Collected data
◇ ◇ ◇
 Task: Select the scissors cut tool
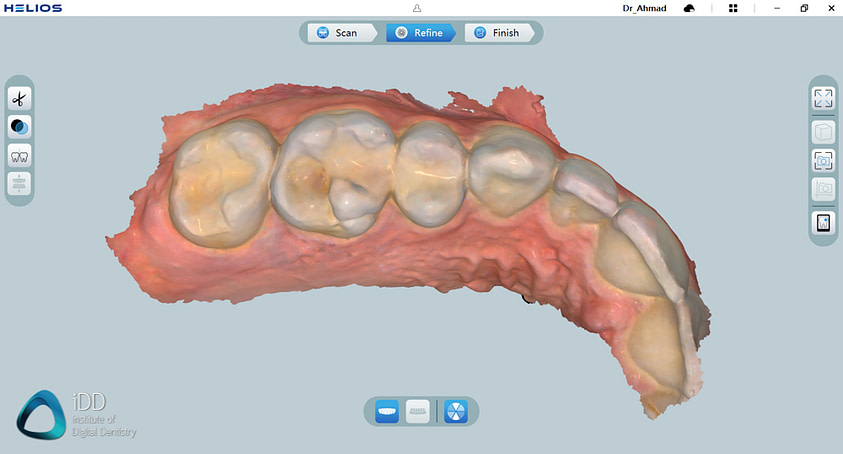point(20,98)
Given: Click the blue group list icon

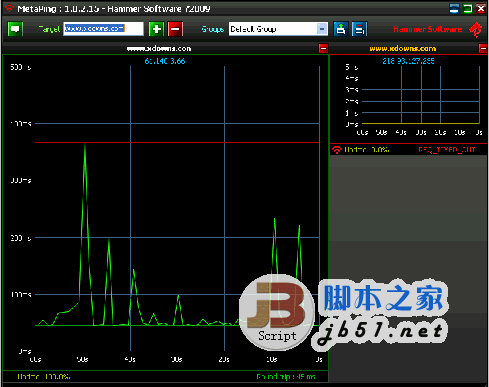Looking at the screenshot, I should click(359, 29).
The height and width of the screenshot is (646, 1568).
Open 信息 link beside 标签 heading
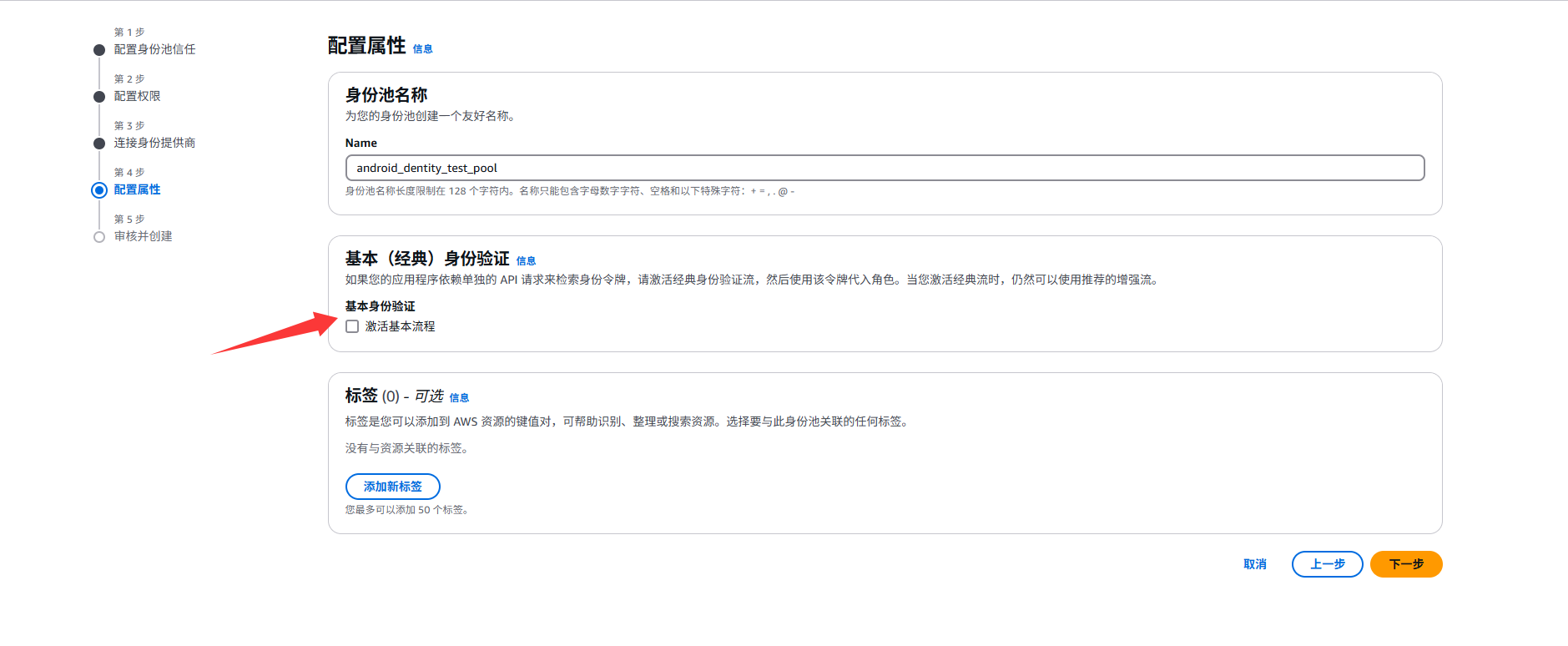pyautogui.click(x=459, y=398)
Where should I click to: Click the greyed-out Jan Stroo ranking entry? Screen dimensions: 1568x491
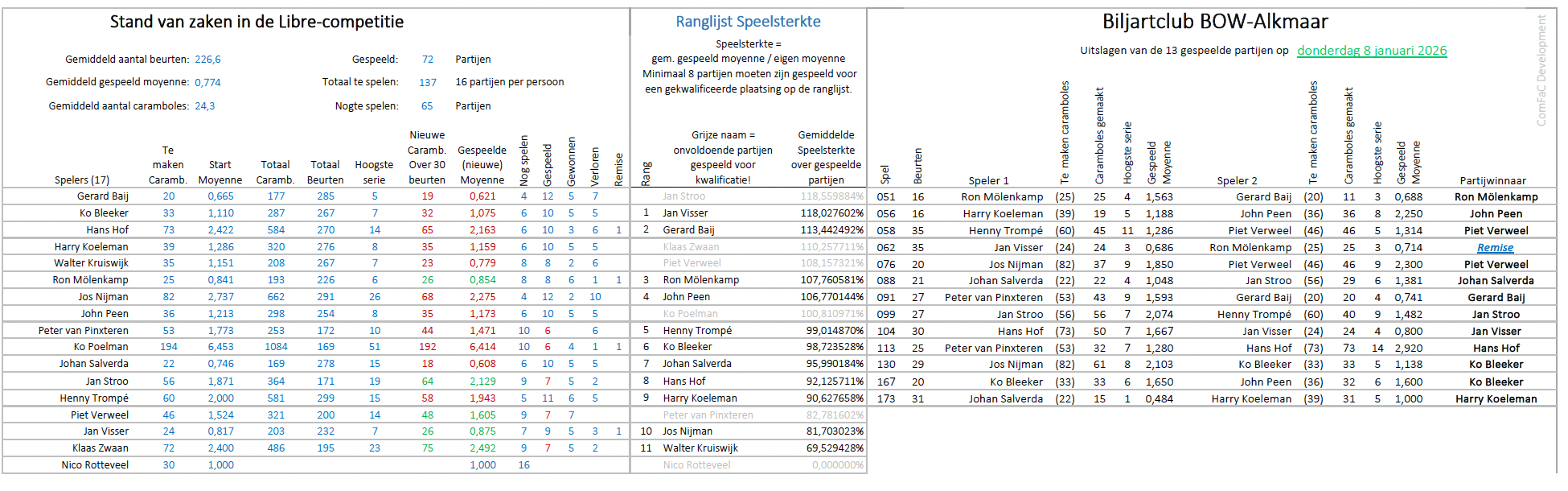(683, 196)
◇ ◇ ◇
**Work order**
Please copy the records above word for word, omitting every picture.

**Exercise result**
 Task: Select the scissors cut tool
point(20,98)
Given: Click the blue group list icon

Looking at the screenshot, I should click(359, 29).
The height and width of the screenshot is (646, 1568).
Open 信息 link beside 标签 heading
pyautogui.click(x=459, y=398)
Where should I click to: Click the greyed-out Jan Stroo ranking entry? Screen dimensions: 1568x491
(683, 196)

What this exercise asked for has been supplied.